Is Twitter Real Life
Back to social media. There has been plenty of insider-y debate around "Is Twitter real life?" but I think it misses one crucial element:
Social media is not real life, until it is.
A few years ago, rainbow bagels were not a thing. Then, a bagel store in Brooklyn quickly grew a huge following on Instagram thanks to viral photos of rainbow bagels. As a longtime New Yorker, I can safely tell you rainbow bagels are in no way representative of bagel reality. Rainbow bagels would be the bagel equivalent of an outlandish porn scenario. But thanks to that Brooklyn-based viral rainbow bagel they are now a real thing, from Edinburgh to Atlanta.
That is Soros’s reflexivity in action. Social media is supposed to show us what’s happening in the world, but in attempting to do so, it can change what actually happens.
Facebook is not bad because people are bad and it’s just reflecting how people are. It is not an accurate representation of reality. Twitter is not “what’s happening in the world right now”. But the more we turn to algorithmic feeds built by companies drowning in advertising profits to help us shape our understanding of reality, the more those feeds become our reality. The more the porn-like outliers become real. We get Trump and rainbow bagels. We get the year 2020. Remember when it suddenly felt like everything was getting crazier and things were moving faster.

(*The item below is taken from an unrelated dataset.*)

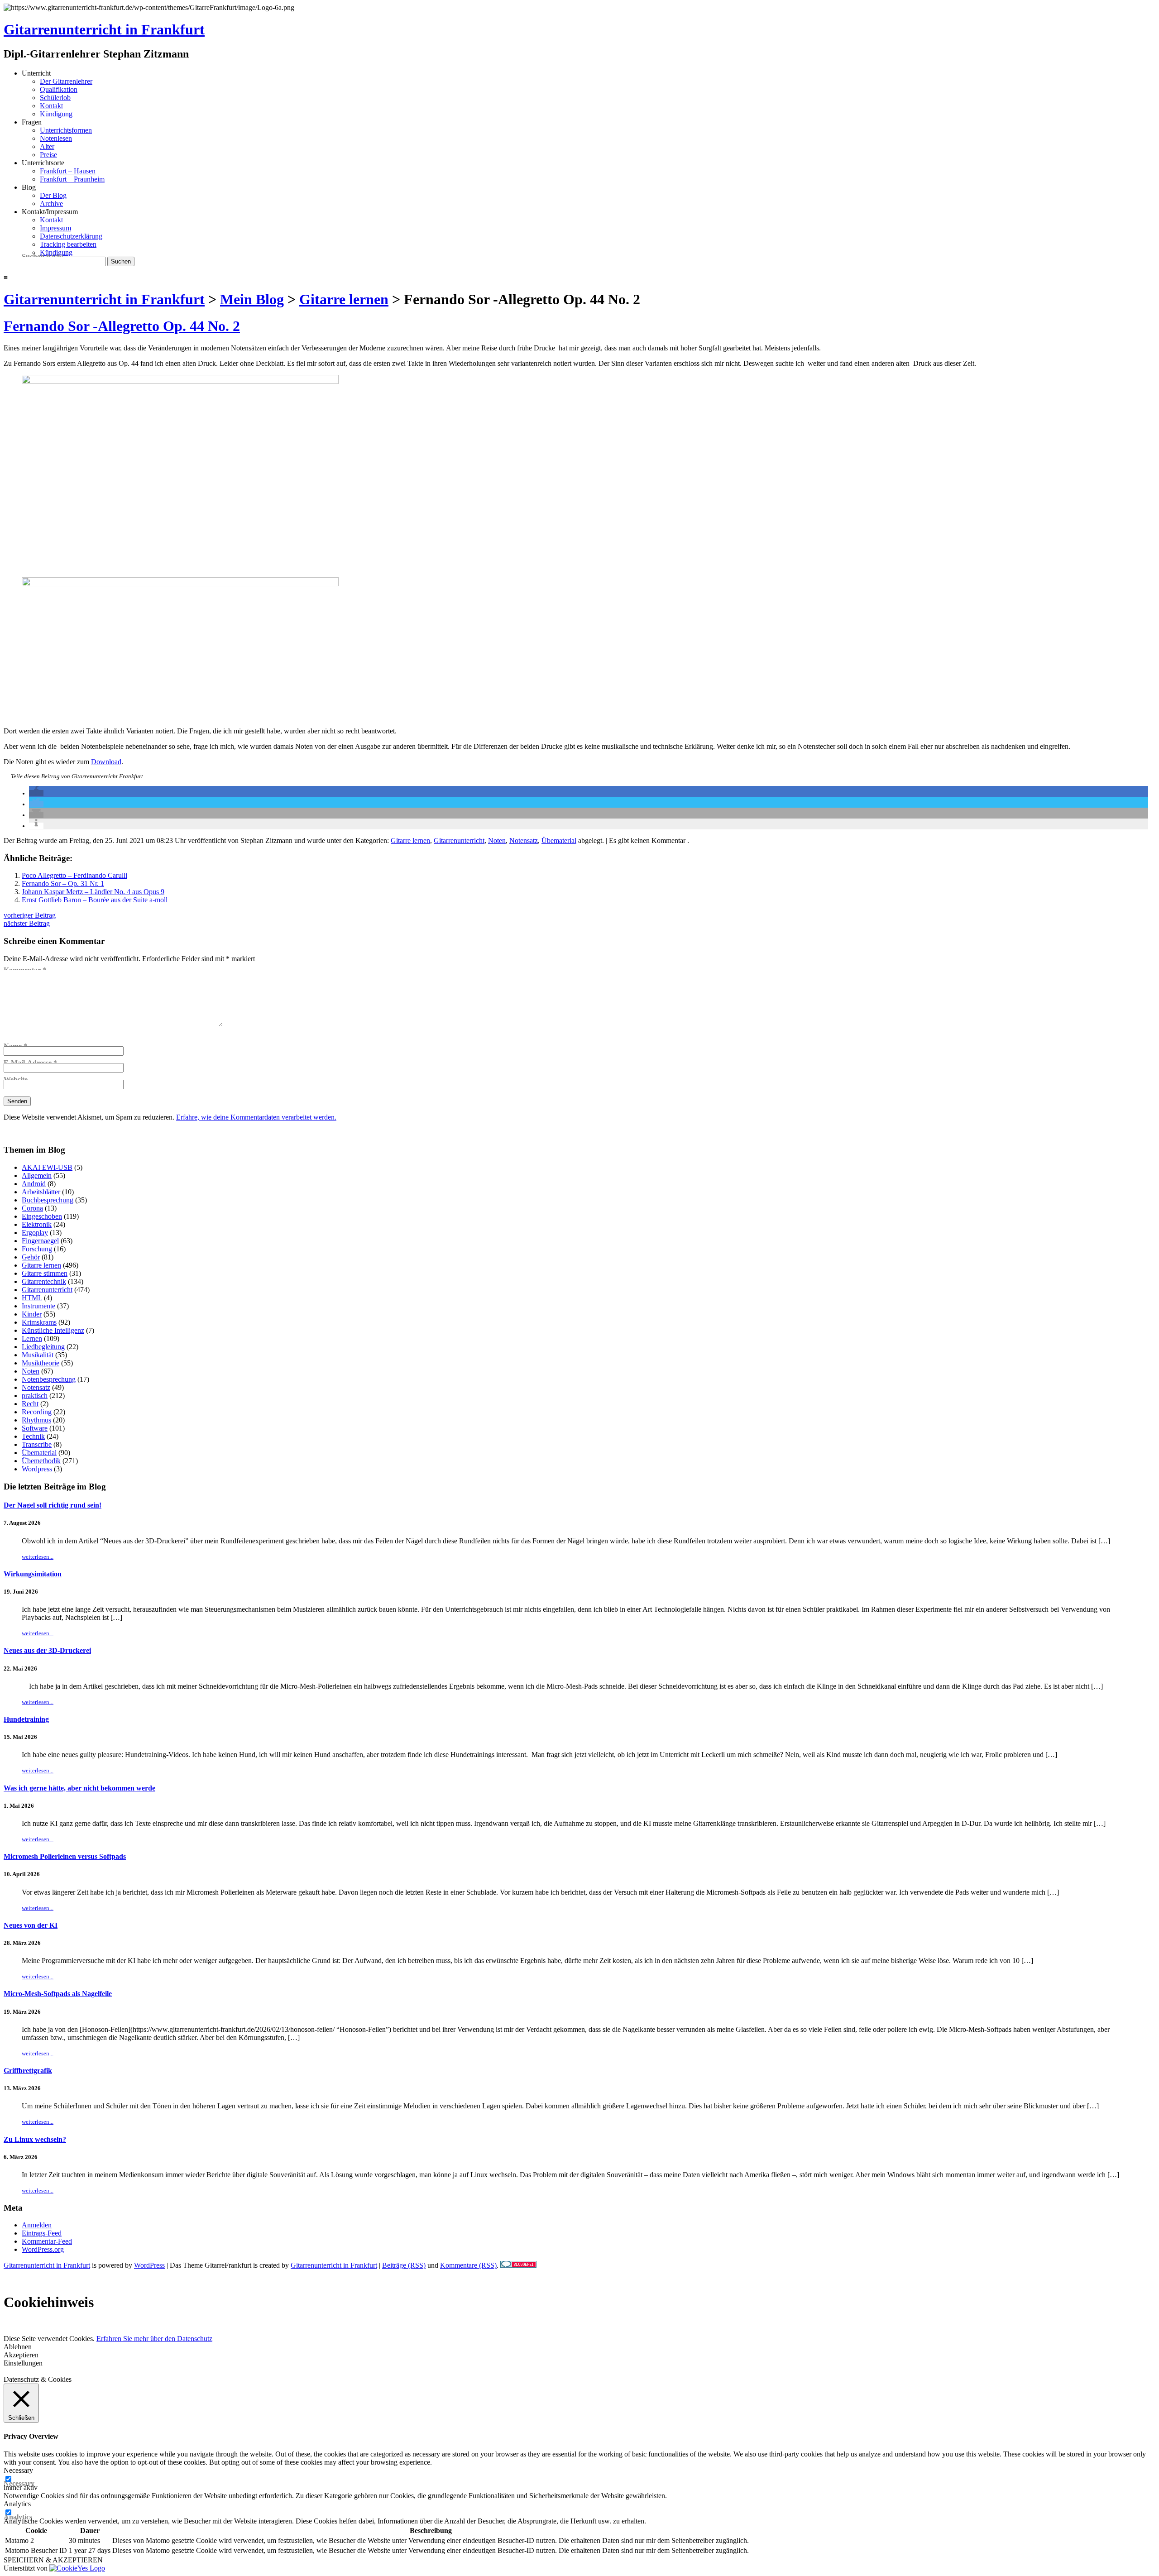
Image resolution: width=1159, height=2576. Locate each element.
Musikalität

Things really are moving faster and getting crazier. At least I think they are.
Note 1: Margins is not just about complaining and ranting! In fact, we provided a five-point plan to fix social media in our early days!

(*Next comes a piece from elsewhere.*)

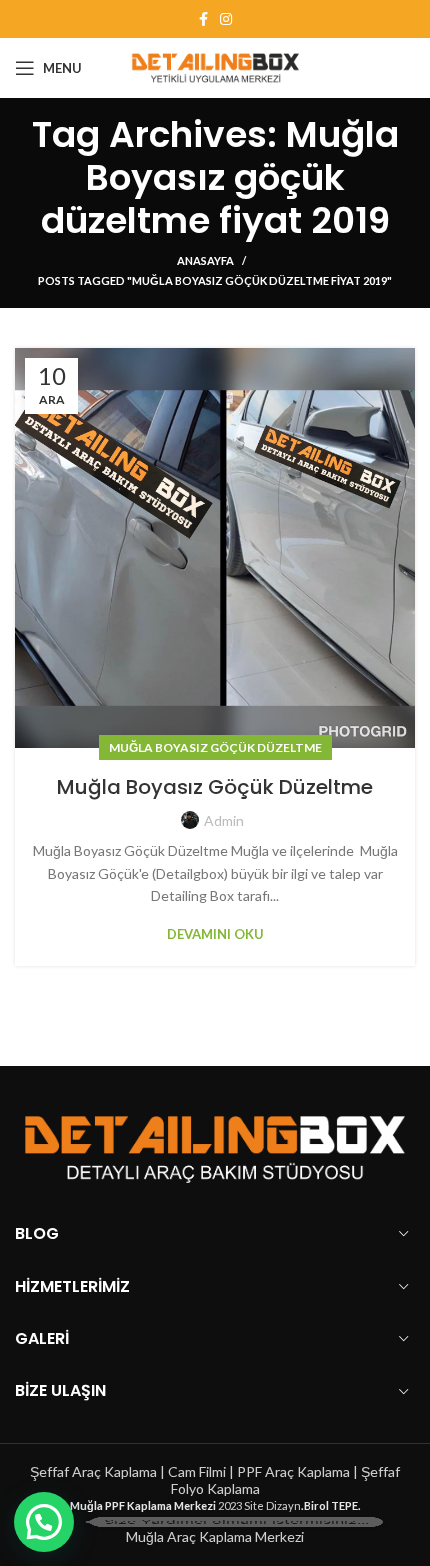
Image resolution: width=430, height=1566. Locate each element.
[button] (44, 1522)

Note 2: As the parent of two very young kids, I am pretty terrified if their introduction to understanding human sexual relations is eventually based on internet porn. I feel a bit old-man-yells-at-cloud, but seriously, how do parents of teenagers deal with this stuff? An equivalent, but more Rated-PG fear worth discussing is:
Note 3: Soros presents this theory in the Alchemy of Finance. It's an incredible book that I’d highly recommend - though I'd argue Soros's true crime, rather than funding secret child pedophilia rings or whatever, is writing in an overly dense and complicated manner.
Soros' Reflexivity Theory is very reminisicent of post-structuralist theories of intertextuality in literary theory. The basic idea is that every work of literature is simultaneously a product of its context, and provides context for other works, creating a constant dialogue. It's notable that this idea was developed in the 50s and 60s, around the time that Soros will have been developing his own ideas about theories of finance.